Small businesses are the backbone of the Canadian economy. There are nearly 1.2 million small businesses based in Canada, making up 69.7 percent of the overall working population, according to the Business Development Bank of Canada. But while new businesses launch every month, plenty close during that same time. It’s rough going out there, and few small businesses survive their early years.
One of the keys to thriving as a small business is IT, which is why an IT assessment for small businesses is essential in today’s competitive market. New technologies majorly impact future growth, but a Synergy report shows that small business owners understand that changing technology needs and finding products and services to meet those needs are a top challenge. IT assessments can help.
IT matters for every business—big or small
Why do entrepreneurs start businesses? Because they’re passionate and knowledgeable about what they’re selling, whether it’s boutique clothing, children’s toys, sporting gear, or sandwiches. This expertise doesn’t always translate into the realm of IT, but a strong IT strategy and technology stack can prove just as essential to success as location or marketing.
Technology keeps everything running. It drives organization, management, and efficiency, so business owners can lower their overhead and deliver the best customer experience. Accounting systems, inventory management and security, customer communication, payment processing, HR onboarding, scheduling, logistics—all of these core processes can and should be digitized. Businesses that don’t embrace technology risk being left in the dust of their tech-savvy competitors.
Performing an IT assessment for small businesses
In the past few years, we’ve seen a total flowering of technology solutions geared toward small businesses.

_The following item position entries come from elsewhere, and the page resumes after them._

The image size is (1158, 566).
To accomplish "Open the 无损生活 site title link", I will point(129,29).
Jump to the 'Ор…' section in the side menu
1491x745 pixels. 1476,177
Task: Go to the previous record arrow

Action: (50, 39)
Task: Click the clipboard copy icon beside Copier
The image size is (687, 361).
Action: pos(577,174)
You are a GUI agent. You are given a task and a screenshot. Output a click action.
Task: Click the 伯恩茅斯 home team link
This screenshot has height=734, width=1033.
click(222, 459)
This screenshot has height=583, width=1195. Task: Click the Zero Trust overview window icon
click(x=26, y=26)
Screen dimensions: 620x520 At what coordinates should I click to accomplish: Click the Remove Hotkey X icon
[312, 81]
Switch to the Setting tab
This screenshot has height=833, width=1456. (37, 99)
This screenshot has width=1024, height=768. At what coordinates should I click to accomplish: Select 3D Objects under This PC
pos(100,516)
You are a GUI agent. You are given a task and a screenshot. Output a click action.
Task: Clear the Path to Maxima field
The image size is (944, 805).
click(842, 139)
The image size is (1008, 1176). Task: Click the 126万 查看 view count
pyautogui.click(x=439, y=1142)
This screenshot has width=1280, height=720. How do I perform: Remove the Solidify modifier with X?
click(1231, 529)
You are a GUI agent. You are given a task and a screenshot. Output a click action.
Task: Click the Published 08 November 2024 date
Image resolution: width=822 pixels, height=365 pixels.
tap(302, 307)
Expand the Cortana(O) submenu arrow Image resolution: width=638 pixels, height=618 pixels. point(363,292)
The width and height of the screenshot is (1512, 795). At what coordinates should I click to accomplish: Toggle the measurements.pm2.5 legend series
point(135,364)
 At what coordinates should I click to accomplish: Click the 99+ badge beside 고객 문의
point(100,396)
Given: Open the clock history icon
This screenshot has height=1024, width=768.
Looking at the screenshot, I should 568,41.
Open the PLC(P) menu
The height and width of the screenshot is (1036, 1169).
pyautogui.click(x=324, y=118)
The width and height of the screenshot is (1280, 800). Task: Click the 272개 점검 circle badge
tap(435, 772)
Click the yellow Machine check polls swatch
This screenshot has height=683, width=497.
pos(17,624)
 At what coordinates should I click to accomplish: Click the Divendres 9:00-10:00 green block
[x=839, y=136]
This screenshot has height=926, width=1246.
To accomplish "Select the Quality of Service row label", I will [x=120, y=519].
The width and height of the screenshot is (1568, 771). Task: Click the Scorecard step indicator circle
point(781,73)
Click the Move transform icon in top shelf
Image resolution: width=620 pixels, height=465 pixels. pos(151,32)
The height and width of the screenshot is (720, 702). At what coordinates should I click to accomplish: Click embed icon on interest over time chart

Now, we have almost too many options, rather than not enough. It can feel overwhelming, with small and midsize business (SMB) owners unsure about their needs, where they fall short, and what providers to use.
How do you pick from eight accounting platforms? How do you know if your inventory management software really boosts efficiency? Is your tech stack scalable if you expand? Do you have glaring security vulnerabilities? These questions aren’t easy to answer—which is why entrepreneurs should conduct an IT assessment for small businesses. Business owners can’t fix problems they don’t realize exist.
An IT assessment for small businesses is a little like getting a physical at the doctor. You may look or feel fine, but the tests, checks, and opinion of a professional can reveal underlying issues and areas for improvement that may not be obvious. Earlier this year, NSI—a leader in providing managed IT services to businesses—announced it created an interactive assessment to help small business owners determine their IT needs. In NSI’s tool, users answer online questions about their IT configurations and issues. When it finishes, the Business IT Grader dishes out actionable recommendations and resources.
HP offers security assessment services, as well, which help SMBs identify the combination of technical, resource, and process controls they can use to manage security risks. They take a more hands-on approach, pairing businesses with a security consultant to perform an in-depth assessment.
Know your tech
To run a strong and stable business, business owners need to know their tech needs inside and out, down to the detail. Problems or gaps simmering under the surface can explode in catastrophic ways if left unaddressed. A security flaw can turn into a hack that slams a shop’s reputation and erodes customer trust. Sluggish employee onboarding can lead to poor customer service. Issues with an inventory management system can turn into wasted money or a back-order crisis.
An IT assessment for small businesses can help owners strengthen their IT and security, eliminate inefficiencies, make improvements that matter, set priorities, allocate costs, and save money. The impact can prove significant. The best part? These assessments don’t require entrepreneurs to be technology experts or continue groping around in the dark to figure out what to do. They provide expertise and objectivity, so business owners can focus on what matters most and what they’re best at—running their business.
Even though the tech world grows at an incredible rate and competition is steep, organizations can come together to share knowledge and offer services to easily assess their needs. It’s through collaboration, community, and the willingness to ask for support that small businesses can reach their full potential.